§ Requirements
Pick out every line in the items that contains the word "will". Case matters.

Dataset items
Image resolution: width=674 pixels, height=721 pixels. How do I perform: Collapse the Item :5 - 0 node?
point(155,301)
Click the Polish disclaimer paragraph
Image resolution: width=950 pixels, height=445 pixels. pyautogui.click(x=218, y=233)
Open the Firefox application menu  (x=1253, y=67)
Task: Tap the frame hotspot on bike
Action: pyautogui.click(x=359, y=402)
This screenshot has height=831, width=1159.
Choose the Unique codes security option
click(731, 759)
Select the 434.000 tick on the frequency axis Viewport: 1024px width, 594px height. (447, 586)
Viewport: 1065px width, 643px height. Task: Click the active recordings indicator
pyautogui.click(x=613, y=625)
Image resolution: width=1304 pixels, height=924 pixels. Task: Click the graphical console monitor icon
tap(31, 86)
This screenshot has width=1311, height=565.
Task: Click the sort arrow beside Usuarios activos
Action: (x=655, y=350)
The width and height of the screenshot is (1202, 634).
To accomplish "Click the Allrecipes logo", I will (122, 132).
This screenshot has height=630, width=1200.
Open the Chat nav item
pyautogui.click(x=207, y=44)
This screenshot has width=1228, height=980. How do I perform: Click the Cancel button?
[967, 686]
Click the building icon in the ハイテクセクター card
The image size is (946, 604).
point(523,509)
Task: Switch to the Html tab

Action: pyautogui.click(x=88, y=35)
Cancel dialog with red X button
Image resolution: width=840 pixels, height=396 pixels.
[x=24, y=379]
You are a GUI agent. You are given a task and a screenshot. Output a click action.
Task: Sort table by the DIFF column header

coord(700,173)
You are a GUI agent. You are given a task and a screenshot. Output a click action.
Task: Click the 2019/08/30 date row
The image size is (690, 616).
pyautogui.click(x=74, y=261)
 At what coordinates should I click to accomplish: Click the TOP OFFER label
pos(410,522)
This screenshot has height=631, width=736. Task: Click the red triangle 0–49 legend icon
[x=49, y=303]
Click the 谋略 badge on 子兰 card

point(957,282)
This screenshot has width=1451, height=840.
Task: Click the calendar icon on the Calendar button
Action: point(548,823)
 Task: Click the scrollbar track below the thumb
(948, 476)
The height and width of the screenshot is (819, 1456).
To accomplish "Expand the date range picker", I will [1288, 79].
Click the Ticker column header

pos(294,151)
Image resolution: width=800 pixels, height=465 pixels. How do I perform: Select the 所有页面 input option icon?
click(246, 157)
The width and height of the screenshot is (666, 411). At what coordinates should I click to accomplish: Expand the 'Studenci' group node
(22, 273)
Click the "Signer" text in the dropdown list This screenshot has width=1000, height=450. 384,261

§ Task answer
To accomplish "Click the Allrecipes logo", I will (122, 132).
To accomplish "Expand the date range picker", I will [1288, 79].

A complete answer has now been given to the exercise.